Limon du temps de Chloé Poizat

Le travail de Chloé Poizat a été présenté par la galerie Modulab lors de la seizième édition du salon du dessin contemporain, Drawing Now, sise au Carreau du Temple, à Paris, du 23 au 26 mars dernier. À cette occasion, l’artiste édite « Limon du temps » offrant une traversée de son œuvre sous le patronage de Clarice Lispector.

« Grotte toujours rêveuse avec ses brumes, souvenir ou nostalgie ? saisissante, saisissante, ésotérique, verdie par le limon du temps ».
Clarice Lispector, Água viva

Les paysages de Chloé Poizat sont ceux d’un monde énigmatique, aux portes de l’invisible, qu’il s’agisse d’intériorité, d’inconscient, de mémoire, d’un espace ésotérique dont l’artiste en médium rapporterait des images à la fois granitiques, ouateuses et ondoyantes, prêtes à sortir de la surface pour devenir volumes. Quelle est la texture de nos songes, de nos pensées et des esprits qui les hantent ?
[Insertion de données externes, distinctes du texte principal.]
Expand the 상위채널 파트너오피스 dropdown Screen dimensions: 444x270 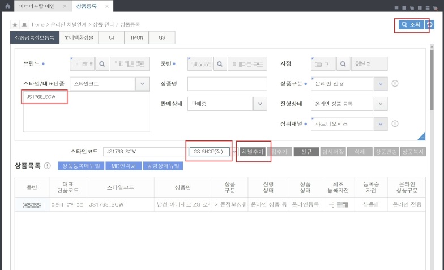tap(381, 124)
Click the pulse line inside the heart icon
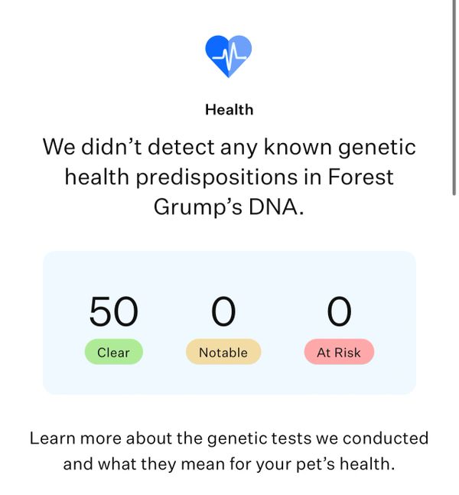Viewport: 459px width, 495px height. pyautogui.click(x=230, y=56)
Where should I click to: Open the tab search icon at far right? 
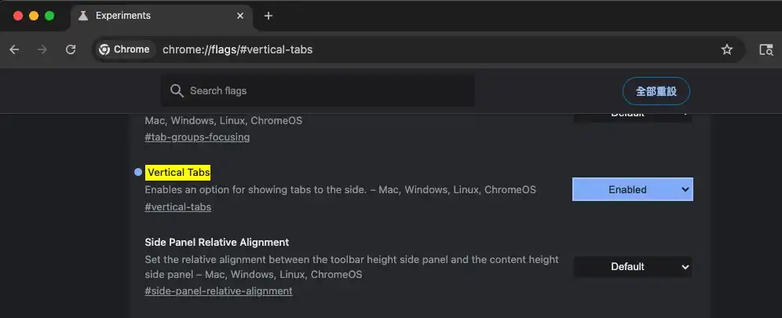[x=766, y=49]
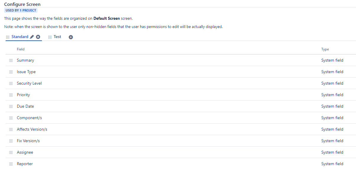Click the drag handle for Due Date

pos(11,106)
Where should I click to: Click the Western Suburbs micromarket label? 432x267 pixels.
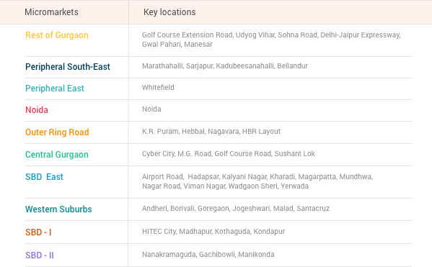[x=58, y=209]
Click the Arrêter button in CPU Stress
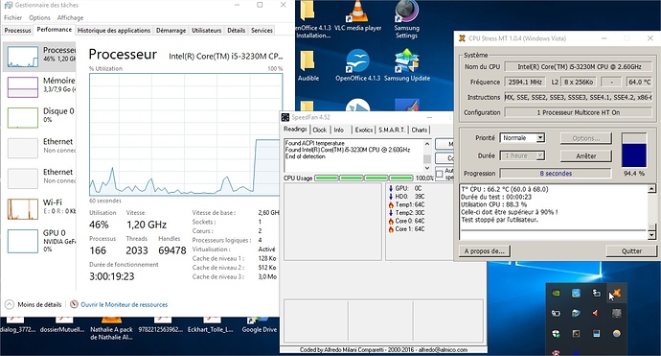 click(x=585, y=156)
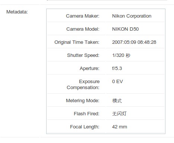Viewport: 174px width, 143px height.
Task: Click the 无闪灯 flash value
Action: tap(119, 114)
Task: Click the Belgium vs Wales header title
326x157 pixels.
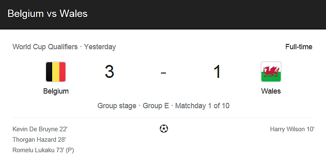Action: point(47,14)
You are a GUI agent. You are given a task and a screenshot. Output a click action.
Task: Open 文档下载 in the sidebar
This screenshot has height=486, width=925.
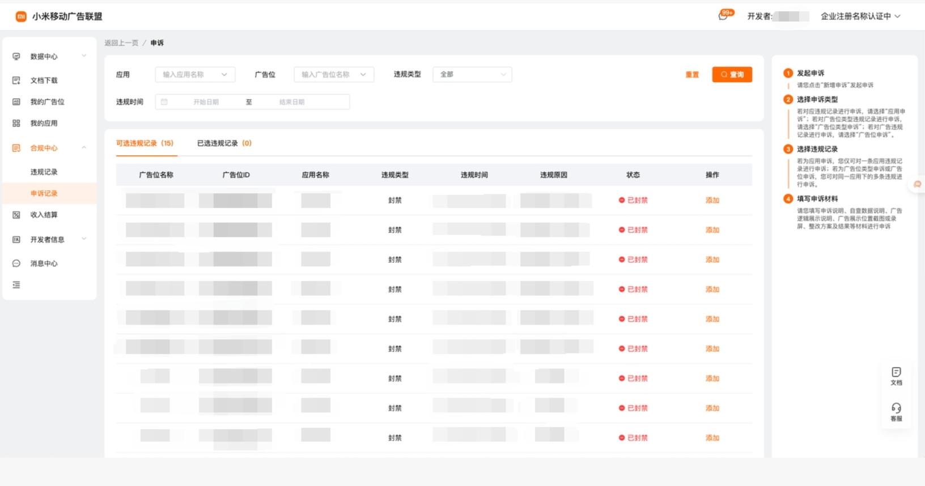tap(44, 80)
L’œuvre de Chloé Poizat existe entre dessin et sculpture, abstraction et figuration. Les dessins ont un volume, rappellent parfois certains déserts des peintures surréalistes, celles d’Yves Tanguy ou de Kay Sage. Il y a ce souffle métaphysique, l’œil est au désert, incertain de ce qu’il perçoit, traverse. Il y a aussi une juste mise en abyme de la technique utilisée et de la représentation produite. La puissance de Chloé Poizat, c’est encore cette virtuosité technique à produire des dégradés au pastel et des formes ombrées au fusain qui rappellent encore le psychédélisme, autre mouvement artistique qui fait appel aux états modifiés de conscience.
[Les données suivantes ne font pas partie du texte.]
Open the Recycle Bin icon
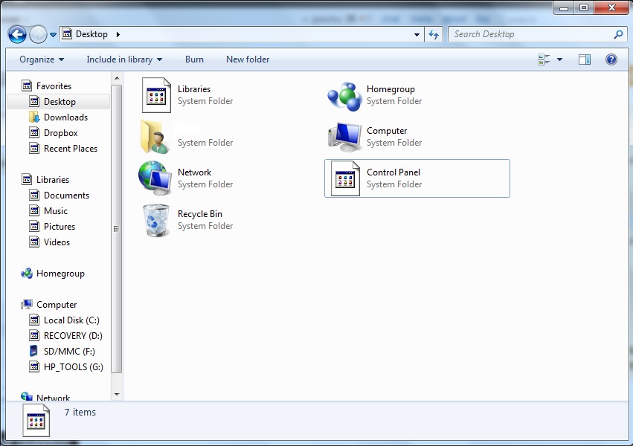Viewport: 633px width, 446px height. tap(157, 220)
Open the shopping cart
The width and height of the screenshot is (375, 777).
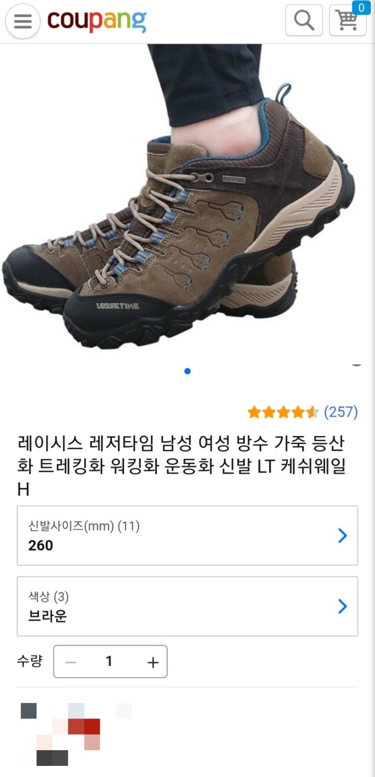coord(347,21)
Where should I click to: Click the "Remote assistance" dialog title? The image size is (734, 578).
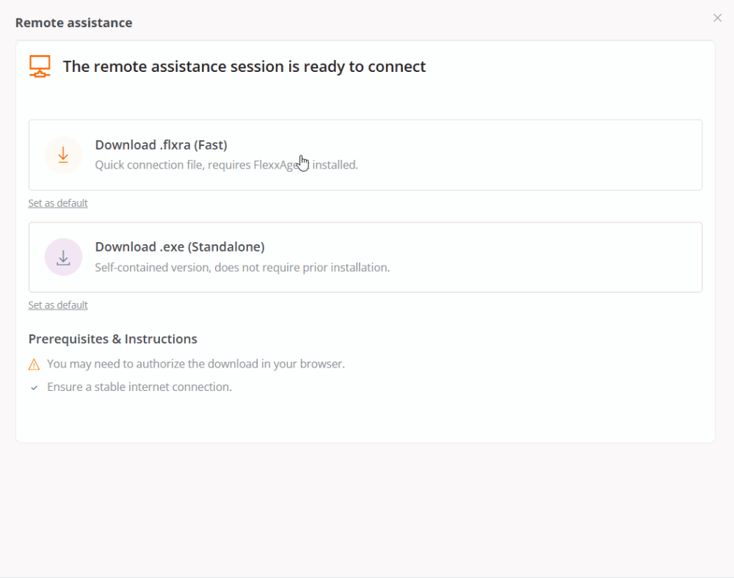point(73,23)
On se souvient des couleurs de cet étrange mont analogue, composé de pierres arrondies, gravi par de singulières nymphettes blondes, sur la couverture de l’album Houses of the holy de Led Zeppelin. Dans les dessins et sculptures de Chloé Poizat, les fillettes ont disparu, il n’y a plus d’ascension, mais des corps tremblants qui surgissent ça et là, des ossements retrouvés, des yeux échappés en solitaire ou en groupe, des orbites abandonnés. L’épaisseur du mystère de la finitude est là, composé d’une kyrielle de strates attirantes, colorées, inquiétantes et rieuses.